Dirjen Pendidikan Tinggi Djoko Santoso berharap bahwa pertemuan generasi muda sedunia ini dapat menjadi ajang pembelajaran bagi mahasiswa kita, mengukur kemampuan berdiaog dan mengemukakan pendapat di forum internasional. ” Kami akan mengevaluasi, jika kegiatan ini sangat bermakna bagi tumbuh kembang kehidupan mahasiswa di dalam kampus, maka pertemuan semacam ini dapat dijadikan program nasional.
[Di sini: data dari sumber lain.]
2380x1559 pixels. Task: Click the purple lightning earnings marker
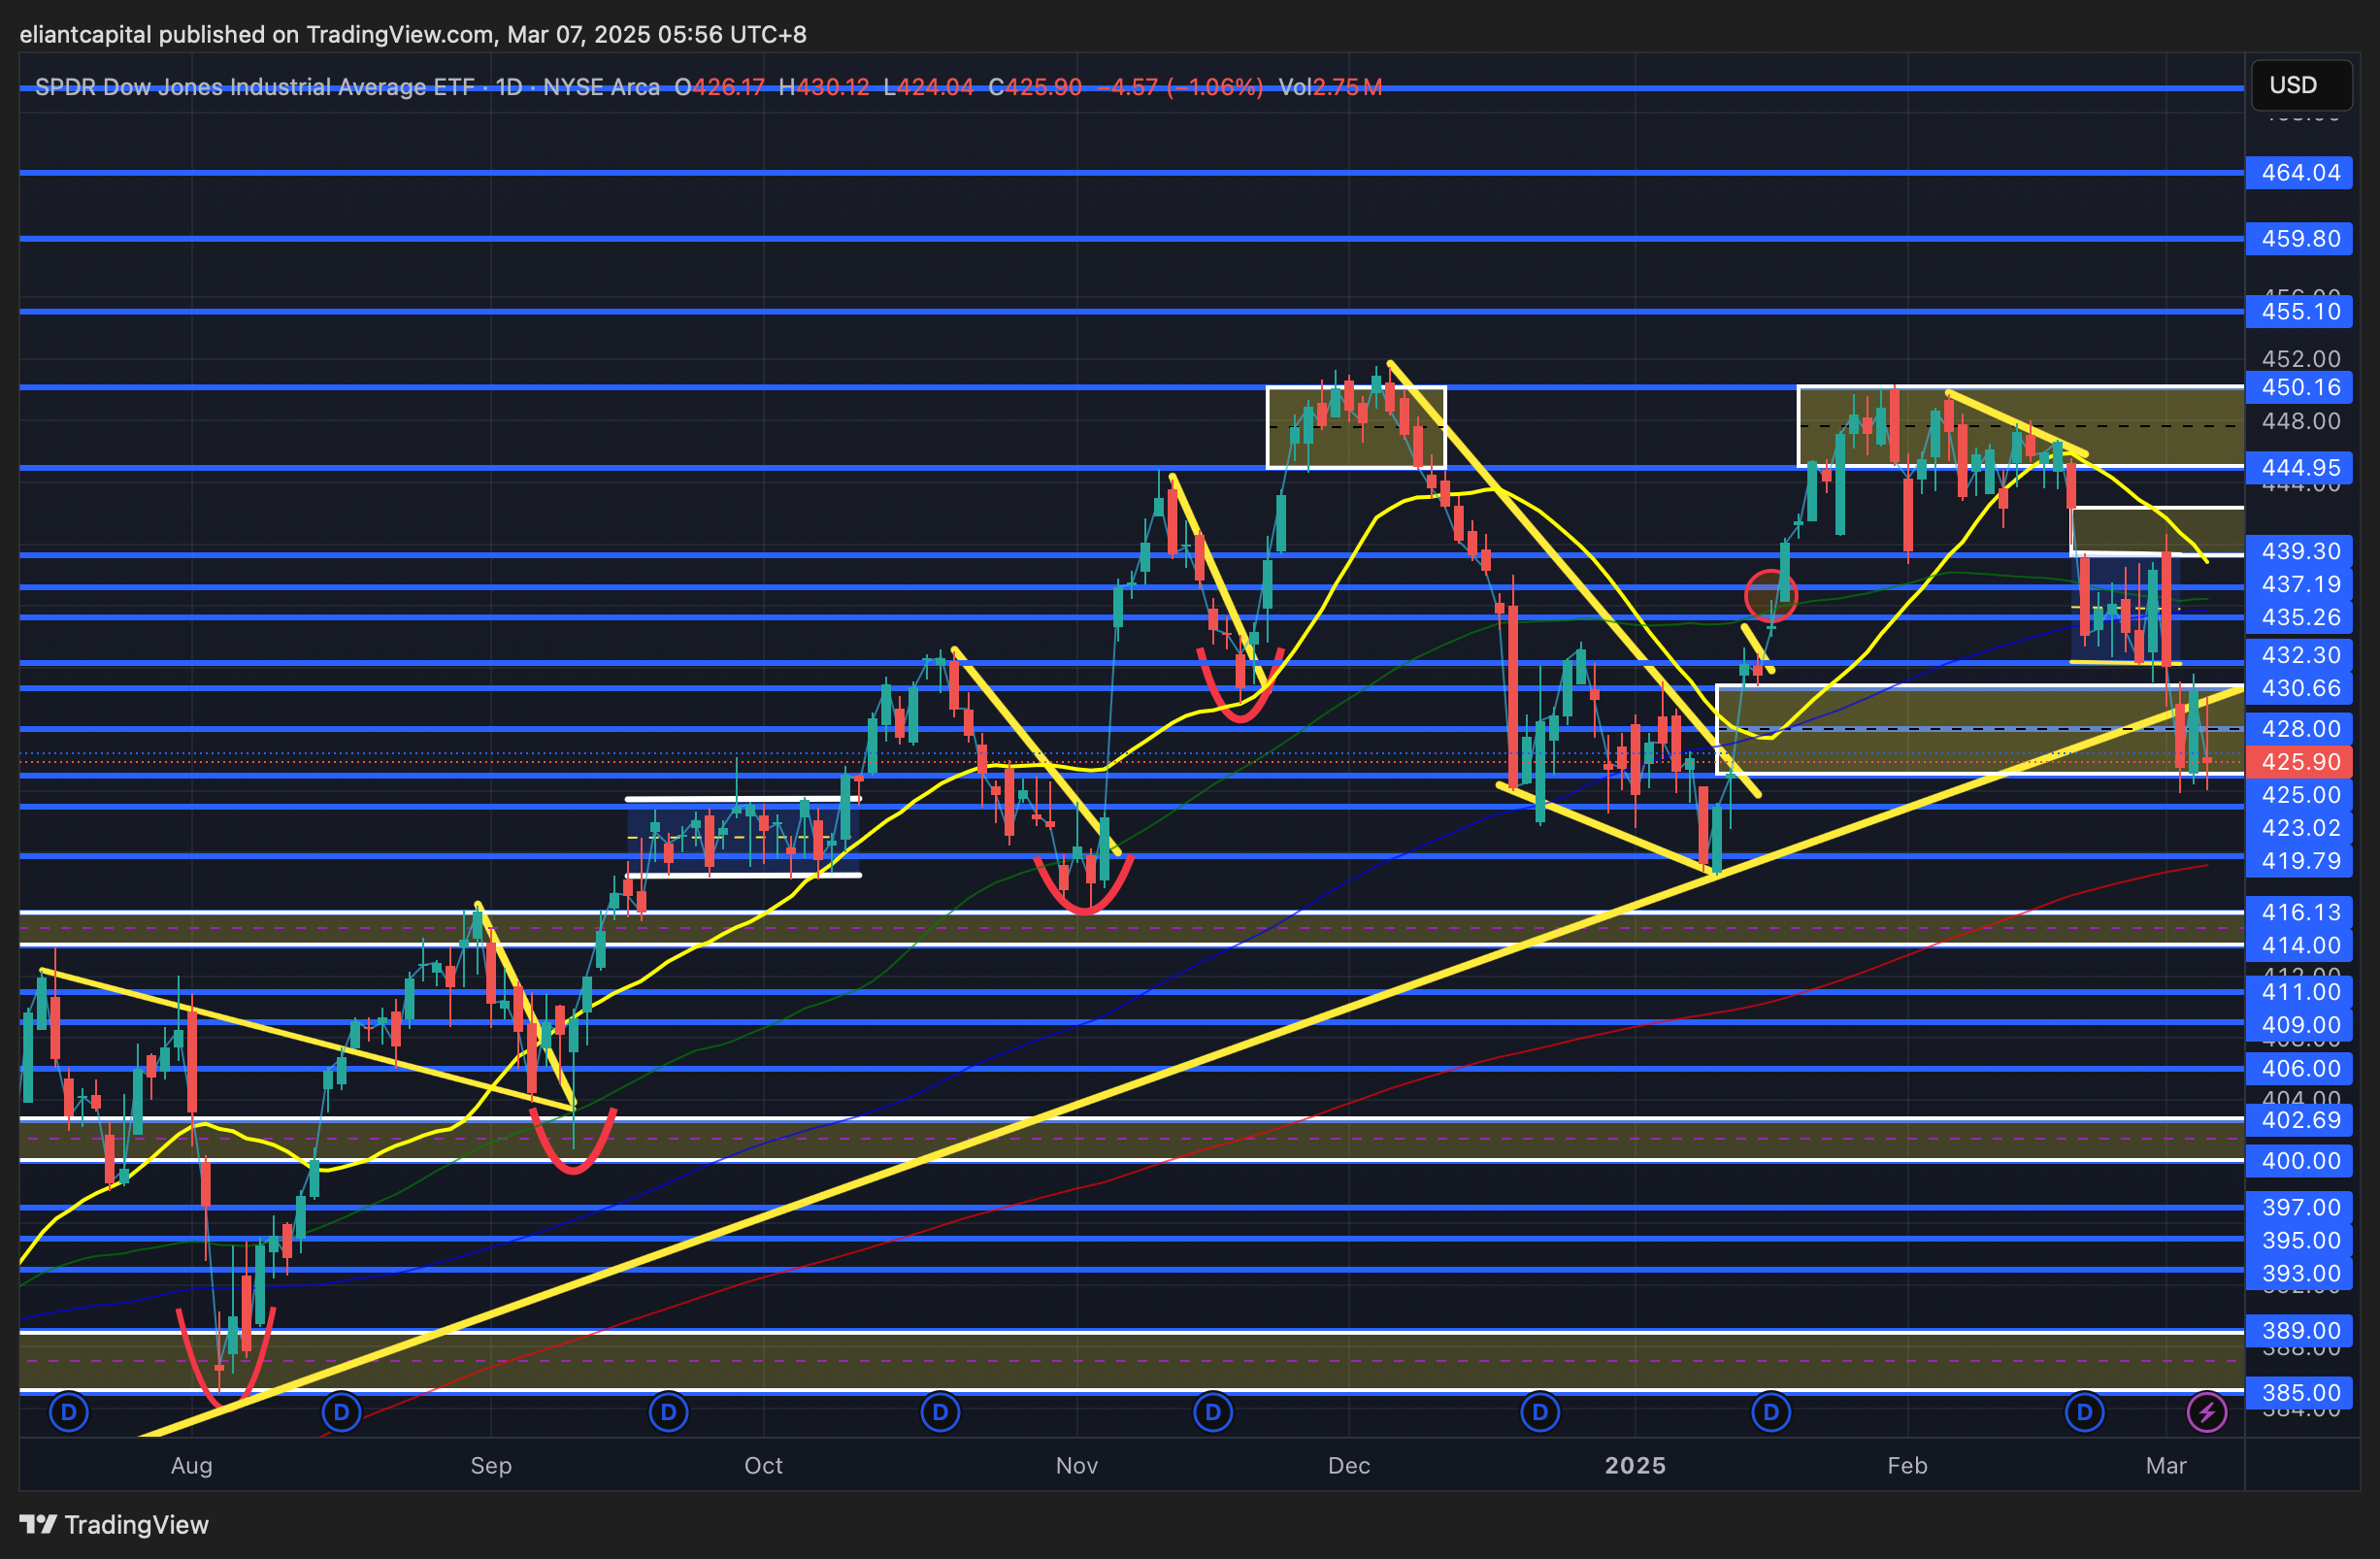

Artinya, secara bergilir mahasiswa Indonesia dapat tampil di ajang bergengsi ini setiap tahun di program One Young World ini,” kata Djoko.

One Young World 2011 yang berlangsung di Zurich, Swiss nanti akan dipimpin belasan concellor yang merupakan tokoh global seperti Desmond Tutu, Bob Geldof, Muhammad yunus, Senator, para CEO perusahaan global, dll. Selama empat hari, para pemuda calon pemimpin bangsa tersebut akan berdiskusi mengenai enam permasalahan utama yang tengah melanda dunia, yaitu: mengembangkan political leadership untuk masa depan positif, Global Business dan perannya dalam membentuk masyarakat ekonomi baru, dialog inter-faith, lingkungan hidup dan pelestriannya, perubahan identitas media dan kekuatannya, serta polarisasi dan dampak dari upaya kesehatan secara global.